**EXERCISE BRIEF:** Exactly the lines starting at the line containing "1417x815 pixels." and ending at the line containing "Open the Telegraph Football display name" are to be written out from the listing below, both included.

**LISTED ENTRIES:**

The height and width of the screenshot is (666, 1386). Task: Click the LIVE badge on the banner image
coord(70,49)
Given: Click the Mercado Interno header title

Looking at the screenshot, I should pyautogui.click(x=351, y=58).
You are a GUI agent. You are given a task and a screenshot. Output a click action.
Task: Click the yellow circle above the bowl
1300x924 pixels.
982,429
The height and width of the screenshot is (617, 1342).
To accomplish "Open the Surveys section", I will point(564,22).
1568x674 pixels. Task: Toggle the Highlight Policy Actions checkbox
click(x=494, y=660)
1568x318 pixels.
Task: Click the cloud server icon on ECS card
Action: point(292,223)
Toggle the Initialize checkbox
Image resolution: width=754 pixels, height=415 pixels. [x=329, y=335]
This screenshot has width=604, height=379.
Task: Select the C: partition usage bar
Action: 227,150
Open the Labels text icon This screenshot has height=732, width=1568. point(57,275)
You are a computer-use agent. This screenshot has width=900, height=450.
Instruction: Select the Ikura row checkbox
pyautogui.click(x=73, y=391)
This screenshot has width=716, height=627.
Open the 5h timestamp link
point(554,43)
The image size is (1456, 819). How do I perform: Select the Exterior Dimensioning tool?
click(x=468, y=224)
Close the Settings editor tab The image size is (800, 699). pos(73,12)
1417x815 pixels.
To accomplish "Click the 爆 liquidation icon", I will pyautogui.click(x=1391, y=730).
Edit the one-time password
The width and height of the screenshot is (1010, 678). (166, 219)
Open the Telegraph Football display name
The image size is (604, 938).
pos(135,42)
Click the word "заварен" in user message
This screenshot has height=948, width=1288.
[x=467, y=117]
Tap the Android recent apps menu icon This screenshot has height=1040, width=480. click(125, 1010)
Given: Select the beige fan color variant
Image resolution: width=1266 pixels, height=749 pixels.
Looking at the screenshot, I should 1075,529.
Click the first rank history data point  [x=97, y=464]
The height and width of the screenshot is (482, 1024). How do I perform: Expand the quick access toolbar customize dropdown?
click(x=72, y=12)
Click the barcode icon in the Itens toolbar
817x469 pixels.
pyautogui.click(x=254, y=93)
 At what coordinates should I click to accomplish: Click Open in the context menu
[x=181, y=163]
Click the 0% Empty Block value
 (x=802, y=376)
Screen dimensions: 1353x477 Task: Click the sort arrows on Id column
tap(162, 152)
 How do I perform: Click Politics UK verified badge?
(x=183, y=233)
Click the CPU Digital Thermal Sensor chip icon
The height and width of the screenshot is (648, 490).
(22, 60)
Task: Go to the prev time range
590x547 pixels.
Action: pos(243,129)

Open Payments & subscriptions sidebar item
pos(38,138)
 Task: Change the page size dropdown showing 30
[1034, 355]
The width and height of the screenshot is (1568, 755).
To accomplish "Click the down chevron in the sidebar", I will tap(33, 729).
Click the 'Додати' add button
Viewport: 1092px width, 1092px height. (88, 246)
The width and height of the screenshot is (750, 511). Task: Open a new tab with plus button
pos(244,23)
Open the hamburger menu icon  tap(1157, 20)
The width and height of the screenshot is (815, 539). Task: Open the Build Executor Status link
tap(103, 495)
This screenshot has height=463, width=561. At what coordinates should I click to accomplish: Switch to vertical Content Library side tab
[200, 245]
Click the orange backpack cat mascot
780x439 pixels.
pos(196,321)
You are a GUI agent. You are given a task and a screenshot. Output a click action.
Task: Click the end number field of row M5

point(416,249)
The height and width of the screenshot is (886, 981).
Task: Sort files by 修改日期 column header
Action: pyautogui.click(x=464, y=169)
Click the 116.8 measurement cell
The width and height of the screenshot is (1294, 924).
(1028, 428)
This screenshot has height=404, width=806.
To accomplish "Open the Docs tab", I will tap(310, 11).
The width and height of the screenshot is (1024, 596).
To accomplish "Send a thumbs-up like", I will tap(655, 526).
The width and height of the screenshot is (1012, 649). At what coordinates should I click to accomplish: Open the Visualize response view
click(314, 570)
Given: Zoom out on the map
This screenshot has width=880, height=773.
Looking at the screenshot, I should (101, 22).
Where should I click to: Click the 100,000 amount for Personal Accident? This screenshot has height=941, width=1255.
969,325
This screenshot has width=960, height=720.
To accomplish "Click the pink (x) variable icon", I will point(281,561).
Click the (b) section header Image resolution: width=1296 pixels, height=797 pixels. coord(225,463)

**SOLUTION TO THIS TASK:**
1417x815 pixels.
To accomplish "Click the 爆 liquidation icon", I will pyautogui.click(x=1391, y=730).
Edit the one-time password
The width and height of the screenshot is (1010, 678). (166, 219)
Open the Telegraph Football display name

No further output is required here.